Algumas coisas na fala de Valadão me provocaram reações
adversas. Por exemplo: dizer que jamais aquela igreja havia recebido alguém tão
importante quanto Dallagnol. Nem é preciso estar tão familiarizado com os
ensinamentos de Jesus para perceber o quão distante isso está no espírito do
evangelho. Repare no que o mestre nazareno diz aos seus discípulos:
“E houve também entre eles contenda, sobre qual deles parecia ser o
maior. E ele lhes disse: Os reis dos gentios dominam sobre eles, e os que têm
autoridade sobre eles são chamados benfeitores. Mas não sereis vós assim; antes
o maior entre vós seja como o menor; e quem governa como quem serve.” Lucas
22:24-26
Um procurador da república nada mais é do que um servidor
público. Suas credenciais não o tornam melhor do que qualquer cidadão comum.
Veja que não era a primeira vez que esta questão surgia entre
os discípulos (e pelo jeito, está longe de ser a última). Capítulos antes,
lemos que “suscitou-se
entre eles uma discussão sobre qual deles seria o maior. Mas Jesus, vendo o
pensamento de seus corações, tomou um menino, pô-lo junto a si, e disse-lhes:
Qualquer que receber este menino em meu nome, recebe-me a mim; e qualquer que
me receber a mim, recebe o que me enviou; porque aquele que entre vós todos for
o menor, esse mesmo será grande” (Lucas 9:46-48).

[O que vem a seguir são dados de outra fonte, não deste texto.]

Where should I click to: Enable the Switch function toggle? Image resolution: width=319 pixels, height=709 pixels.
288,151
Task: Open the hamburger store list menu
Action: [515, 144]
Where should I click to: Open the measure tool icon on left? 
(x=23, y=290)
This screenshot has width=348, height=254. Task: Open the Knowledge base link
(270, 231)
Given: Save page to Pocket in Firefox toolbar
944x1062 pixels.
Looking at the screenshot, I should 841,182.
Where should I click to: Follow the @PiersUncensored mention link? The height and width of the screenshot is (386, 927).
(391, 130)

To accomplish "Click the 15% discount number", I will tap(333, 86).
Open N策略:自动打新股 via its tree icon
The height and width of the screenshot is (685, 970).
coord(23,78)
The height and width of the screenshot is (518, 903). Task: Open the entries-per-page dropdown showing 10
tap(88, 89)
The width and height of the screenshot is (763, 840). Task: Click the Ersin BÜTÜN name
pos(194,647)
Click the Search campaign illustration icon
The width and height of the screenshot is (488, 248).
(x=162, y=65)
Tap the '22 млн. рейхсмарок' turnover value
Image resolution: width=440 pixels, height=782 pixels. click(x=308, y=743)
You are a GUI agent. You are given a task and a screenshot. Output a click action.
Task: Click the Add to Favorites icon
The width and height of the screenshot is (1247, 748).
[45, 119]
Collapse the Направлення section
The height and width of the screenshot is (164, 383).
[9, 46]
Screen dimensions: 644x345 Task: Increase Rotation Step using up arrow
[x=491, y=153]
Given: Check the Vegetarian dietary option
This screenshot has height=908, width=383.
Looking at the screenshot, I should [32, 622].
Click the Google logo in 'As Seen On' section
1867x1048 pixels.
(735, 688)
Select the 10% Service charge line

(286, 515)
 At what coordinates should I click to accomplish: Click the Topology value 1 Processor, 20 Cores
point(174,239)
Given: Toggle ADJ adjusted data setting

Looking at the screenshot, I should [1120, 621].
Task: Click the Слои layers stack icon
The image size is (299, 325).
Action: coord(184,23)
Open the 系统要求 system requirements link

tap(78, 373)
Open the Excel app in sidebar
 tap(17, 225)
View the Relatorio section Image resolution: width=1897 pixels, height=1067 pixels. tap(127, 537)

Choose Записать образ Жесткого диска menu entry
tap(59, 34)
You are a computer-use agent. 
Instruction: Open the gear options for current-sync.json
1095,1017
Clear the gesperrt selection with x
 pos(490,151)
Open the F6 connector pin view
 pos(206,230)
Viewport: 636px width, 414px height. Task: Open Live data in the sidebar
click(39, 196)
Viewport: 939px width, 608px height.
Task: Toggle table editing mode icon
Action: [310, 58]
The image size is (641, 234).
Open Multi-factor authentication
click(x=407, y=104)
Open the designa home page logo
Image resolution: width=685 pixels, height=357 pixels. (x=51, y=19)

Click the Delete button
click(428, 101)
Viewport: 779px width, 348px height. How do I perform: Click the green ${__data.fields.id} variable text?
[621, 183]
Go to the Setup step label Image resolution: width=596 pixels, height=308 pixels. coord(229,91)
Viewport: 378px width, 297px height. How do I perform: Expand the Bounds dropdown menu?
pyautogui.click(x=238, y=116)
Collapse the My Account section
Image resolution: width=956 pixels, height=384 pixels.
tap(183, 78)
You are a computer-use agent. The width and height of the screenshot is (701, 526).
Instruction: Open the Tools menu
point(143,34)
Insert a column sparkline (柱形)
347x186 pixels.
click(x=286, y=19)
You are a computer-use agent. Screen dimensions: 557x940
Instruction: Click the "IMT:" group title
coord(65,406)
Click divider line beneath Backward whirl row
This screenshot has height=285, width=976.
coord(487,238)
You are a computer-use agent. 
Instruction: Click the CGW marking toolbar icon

O fato de ter estudado em Harvard não constitui ninguém mais
importante que os demais. Nem mesmo o fato de ser considerado um benfeitor do
povo. A graça preconizada no Evangelho nos nivela a todos. Entre
nós, Dallagnol não é mais importante que uma empregada doméstica ou um
porteiro de um prédio qualquer.
Quanto ao restante de sua fala, tenho a impressão de que
André Valadão fez uma crítica ao seu próprio ministério, bem como ao de sua
irmã, a cantora e pastora Ana Paula Valadão, com sua mania de espiritualizar
tudo, colocando tudo na conta dos principados e potestades de plantão (termos
relacionados a entidades malignas que seriam responsáveis pelos males que
assolam a humanidade).
Tantas “palavras proféticas” já foram liberadas daquele
“altar”. Sem contar os “atos proféticos” (ou seriam patéticos?). Pena que as
pessoas tenham memória tão curta.
O que a igreja precisa não é de heróis, salvadores da pátria,
“referências de Deus” como disse Valadão. A igreja precisa é de consciência
política.
Espero, sinceramente, que o ocorrido na Lagoinha seja um
precedente que leve os líderes a colocarem suas barbas de molho e a desistirem
de manipular politicamente seus rebanhos.